Watts Up...?
Jun 13, 2019 at 3:00 PM Post #1,441 of 4,675
Is that simply because correct timing of the modes <= 22 kHz is more important than the additional content from 22 kHz -> 96 kHz that you'd get from a 192 kHz PCM?

It's I think timing. It's been known for a long time the higher the sampling rate the better it sounds and I have read you can even go into the MHz region before it stops sounding better but 768k is very very good,

But here is the rub - have a look at the MQA technical document:
http://www.aes.org/e-lib/browse.cfm?elib=17501

Notice figure 10. There is virtually nothing above the noise level beyond 48k. You can capture everything if you simply transmit at 96k, and above 24k things are 72db down which is a fairly low level so for most practical purposes red-book is fine - 96k will sound better but not by a lot - just as Rob found. This has also been my listening experience.

→ SOURCE MATERIAL
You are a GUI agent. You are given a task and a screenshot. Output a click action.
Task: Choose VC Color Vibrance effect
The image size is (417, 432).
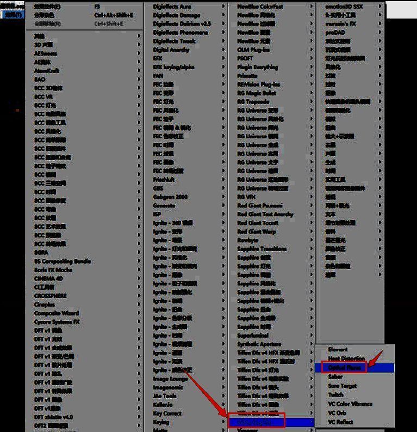[x=350, y=404]
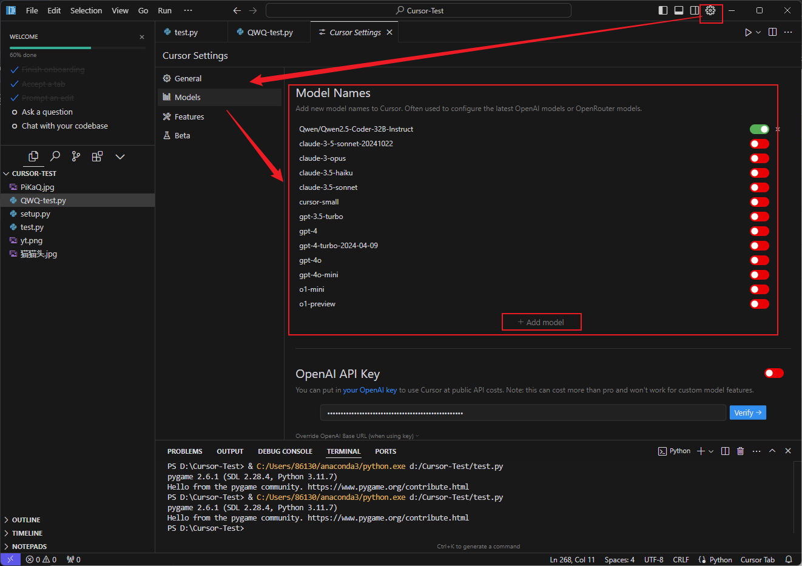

→ TASKS AND EXERCISES
a – Which figure in the MQA technical document does the forum post on sampling rates point readers to?
b – Please quote the forum post on sampling rates, beginning at the words that have "It's I think" and stopping after "my listening experience.".
c – Continue the forum post on sampling rates from its final sentence.

→ WRITTEN RESPONSES
a – Figure 10.

b –
It's I think timing. It's been known for a long time the higher the sampling rate the better it sounds and I have read you can even go into the MHz region before it stops sounding better but 768k is very very good,

But here is the rub - have a look at the MQA technical document:
http://www.aes.org/e-lib/browse.cfm?elib=17501

Notice figure 10. There is virtually nothing above the noise level beyond 48k. You can capture everything if you simply transmit at 96k, and above 24k things are 72db down which is a fairly low level so for most practical purposes red-book is fine - 96k will sound better but not by a lot - just as Rob found. This has also been my listening experience.

c –
Just what sauce does Rob add? He has a very accurate way of taking 768k and down-sampling it to 96k, and a very accurate way of reconstructing it to 768k - much more accurate than the usual methods. Since for virtually all recordings there is nothing above the noise floor greater than 48k its an accurate reproduction of the 768k recording. MQA does something along the same lines but is deliberately not as accurate due to issues with whats called aliasing which I will not go into, because it tries tricks to exceed the 48k limit. Interestingly what they found is a very very small fraction of recordings, something like 1 in 1000, has any material above 96k and is still rather close to the noise floor so you have to question why bother capturing it? I will let others discuss the merits or otherwise of MQA but what we now know is it only affects a very small number of recordings so its like discussing angels dancing in a pinhead.

The bottom line Robs very accurate up-sampling will restore virtually all the musical information at 96k and at red-book pretty much all of it - what it doesn't reproduce is not much - audible - yes - but not greatly so.

I now have had a chance to hear my M-Scaler and TT2 for the first time and was, along with 2 other experienced Audiophiles, simply just sitting there amazed. But I will do another post about that.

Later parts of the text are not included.